書かれている線や記号は意味不明なものが多い。何かを表しているはずだがさっぱりだ。
「え~っと、これは何の図でしょうか」
「これはあなたが生まれた時の星の位置を記した物よ。ここにあなたの性格とか運命が書かれているのよ」
「それで…何がどうなっているか私にはさっぱりなんですけど…」
ナカコさんはさっと目を通して図をよく読んでいる。隣にいるルーテンちゃんは何故か驚いたような表情をしている。
「お母さん、これ。言ったほうがいいのかな」
「ルー?前にも言ったけど軽々しく人前で図を指さしちゃだめよ。これは人様の行く道を変えるかもしれないんだから」
「はい…」
私は既に指さされた先の記号を見てしまった。何かが集中しているようにも見えるし、何かが集中するのを遠ざけているようにも見える。
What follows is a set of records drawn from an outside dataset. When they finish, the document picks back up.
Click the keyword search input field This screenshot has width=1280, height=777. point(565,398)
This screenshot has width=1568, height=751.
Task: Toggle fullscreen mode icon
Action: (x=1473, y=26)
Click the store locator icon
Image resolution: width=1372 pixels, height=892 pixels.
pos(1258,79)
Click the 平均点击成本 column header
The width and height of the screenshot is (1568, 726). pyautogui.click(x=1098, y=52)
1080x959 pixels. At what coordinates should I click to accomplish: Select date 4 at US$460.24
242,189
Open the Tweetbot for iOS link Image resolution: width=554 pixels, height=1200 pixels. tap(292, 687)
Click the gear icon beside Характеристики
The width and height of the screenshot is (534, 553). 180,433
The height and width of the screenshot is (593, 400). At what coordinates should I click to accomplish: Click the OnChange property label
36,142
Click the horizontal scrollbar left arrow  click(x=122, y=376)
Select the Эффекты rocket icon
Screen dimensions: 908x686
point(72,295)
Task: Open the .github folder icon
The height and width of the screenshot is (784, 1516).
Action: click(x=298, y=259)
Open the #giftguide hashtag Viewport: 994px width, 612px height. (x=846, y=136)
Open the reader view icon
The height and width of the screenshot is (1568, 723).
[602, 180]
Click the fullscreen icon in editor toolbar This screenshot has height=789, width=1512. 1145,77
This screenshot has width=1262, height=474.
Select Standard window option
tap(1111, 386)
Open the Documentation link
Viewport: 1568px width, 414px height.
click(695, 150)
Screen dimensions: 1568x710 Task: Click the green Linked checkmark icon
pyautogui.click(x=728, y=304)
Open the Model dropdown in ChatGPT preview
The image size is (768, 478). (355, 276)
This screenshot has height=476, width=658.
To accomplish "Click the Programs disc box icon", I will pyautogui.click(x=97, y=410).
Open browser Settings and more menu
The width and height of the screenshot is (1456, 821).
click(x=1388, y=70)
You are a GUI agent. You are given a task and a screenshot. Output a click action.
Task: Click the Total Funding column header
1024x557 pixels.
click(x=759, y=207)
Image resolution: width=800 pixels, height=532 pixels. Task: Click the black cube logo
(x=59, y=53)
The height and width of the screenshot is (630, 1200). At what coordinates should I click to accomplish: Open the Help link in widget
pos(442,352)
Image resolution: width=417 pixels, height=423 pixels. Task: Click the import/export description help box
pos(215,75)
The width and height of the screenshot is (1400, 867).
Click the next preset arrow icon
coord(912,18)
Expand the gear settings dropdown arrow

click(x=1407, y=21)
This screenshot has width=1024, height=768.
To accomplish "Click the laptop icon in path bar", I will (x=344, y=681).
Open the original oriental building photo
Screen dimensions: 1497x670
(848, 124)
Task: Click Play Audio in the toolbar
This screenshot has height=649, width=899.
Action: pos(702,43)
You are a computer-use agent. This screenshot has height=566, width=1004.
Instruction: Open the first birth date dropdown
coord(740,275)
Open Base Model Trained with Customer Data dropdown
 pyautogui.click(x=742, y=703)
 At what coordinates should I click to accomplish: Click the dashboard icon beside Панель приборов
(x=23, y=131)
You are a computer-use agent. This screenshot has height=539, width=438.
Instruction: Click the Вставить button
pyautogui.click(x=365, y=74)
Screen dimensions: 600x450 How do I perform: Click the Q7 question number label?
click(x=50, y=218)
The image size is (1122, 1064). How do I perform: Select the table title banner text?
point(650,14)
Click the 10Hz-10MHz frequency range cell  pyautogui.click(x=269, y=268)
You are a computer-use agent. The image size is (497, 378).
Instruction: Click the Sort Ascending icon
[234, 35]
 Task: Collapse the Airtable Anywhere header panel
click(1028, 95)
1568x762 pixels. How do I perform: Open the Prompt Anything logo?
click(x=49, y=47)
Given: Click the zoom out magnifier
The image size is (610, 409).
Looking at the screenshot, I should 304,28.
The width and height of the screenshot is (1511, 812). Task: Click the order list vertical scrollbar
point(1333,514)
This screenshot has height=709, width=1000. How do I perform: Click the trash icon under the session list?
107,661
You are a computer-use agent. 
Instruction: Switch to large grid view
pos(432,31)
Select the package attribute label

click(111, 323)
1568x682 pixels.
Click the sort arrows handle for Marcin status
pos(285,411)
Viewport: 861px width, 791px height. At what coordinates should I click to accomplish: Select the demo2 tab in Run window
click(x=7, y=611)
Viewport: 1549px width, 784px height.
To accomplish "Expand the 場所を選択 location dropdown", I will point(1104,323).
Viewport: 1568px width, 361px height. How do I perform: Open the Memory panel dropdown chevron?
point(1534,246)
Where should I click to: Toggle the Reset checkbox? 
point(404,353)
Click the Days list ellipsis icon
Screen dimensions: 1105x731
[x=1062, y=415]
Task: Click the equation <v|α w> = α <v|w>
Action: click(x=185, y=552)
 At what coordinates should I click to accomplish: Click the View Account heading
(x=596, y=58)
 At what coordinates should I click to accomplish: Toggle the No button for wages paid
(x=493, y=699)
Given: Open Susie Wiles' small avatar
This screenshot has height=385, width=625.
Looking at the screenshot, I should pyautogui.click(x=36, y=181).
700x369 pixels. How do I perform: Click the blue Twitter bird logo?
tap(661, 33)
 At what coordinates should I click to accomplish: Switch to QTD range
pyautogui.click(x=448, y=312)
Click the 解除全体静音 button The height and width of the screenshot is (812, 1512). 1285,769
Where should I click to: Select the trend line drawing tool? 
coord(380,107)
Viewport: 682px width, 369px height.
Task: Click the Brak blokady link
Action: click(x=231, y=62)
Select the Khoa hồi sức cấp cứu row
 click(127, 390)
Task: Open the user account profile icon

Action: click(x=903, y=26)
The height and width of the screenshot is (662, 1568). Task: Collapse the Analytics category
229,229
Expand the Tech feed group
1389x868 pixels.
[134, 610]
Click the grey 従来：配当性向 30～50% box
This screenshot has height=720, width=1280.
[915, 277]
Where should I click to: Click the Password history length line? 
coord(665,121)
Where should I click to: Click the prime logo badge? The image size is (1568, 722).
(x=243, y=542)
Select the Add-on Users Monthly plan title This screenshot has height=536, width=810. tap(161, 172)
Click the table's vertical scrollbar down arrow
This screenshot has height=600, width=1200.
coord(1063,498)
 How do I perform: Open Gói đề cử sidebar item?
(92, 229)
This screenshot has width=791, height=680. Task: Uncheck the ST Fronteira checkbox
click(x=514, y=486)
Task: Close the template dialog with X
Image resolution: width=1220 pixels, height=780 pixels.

「これは死の星です。あなたは死にかけることが多いようですが、周りの人が助けてくれるようですね」
「こちらは…あら、良かったですね。結婚運はあるようですね。結婚後も円満な家庭を持てるようです。中々いませんよ、こんな人」
「と、言うと?」
「そもそも結婚できない人と、結婚しても別れる人。望みの人と結婚できない人というはかなりの数居るものなんですよ」
「それに、あなたには統率の力があるようですね。冒険者のリーダーとかになるのかしら」
「それと、正義感が少し強い様ですね。それでも一人で抱え込んではいけませんよ。周りの人に頼るべきです」
ぽつぽつと呟くように話していたナカコさんは星見台を動かして次々と別の図を作り出す。まるで時間を進めているかのようだ。
「これは…言うべきか…いや。止めておこうか」
「一体なにがあるんですか?お、教えてください!」
「はっきりとは分からないけど、この先衰弱することがあるようね。しかもかなり深刻みたい」
「それに裏切りがあるようね。誰かかはわからないけど」
はっきりとしたことは分からないようだがそれでも何かの忠告にすら聞こえてくる。現時点で言えることは将来はかなり大変だってことだろうか。
「どうやって観ているのか全然分かりませんけど。ありがとうございます。気を付けて生きたいと思いました」
「いいのよ。なんだか凄そうな人生を送る人を見るのは楽しいもの」
「お代は…」
「銀貨二枚ね。後はお気持ちってやつね」
こんなにしてもらって銀貨二枚?そんなはずはない。この占いが当たるかどうか保証はないがそれでも銀貨二枚以上の価値があるのは勘で分かる。
私は金貨5枚を机に置いて立ち上がる。
「色々とお邪魔してすいませんでした。でも、占って頂いてありがとうございました」
「ふふふ。お元気でね」
「お元気で!」
そのまま風魔法で体を浮かせて占い師の家族の元を去る。
未来のことは分からない。不安しかないけど、なんだか大丈夫な気がしてきたのは何故だろうか。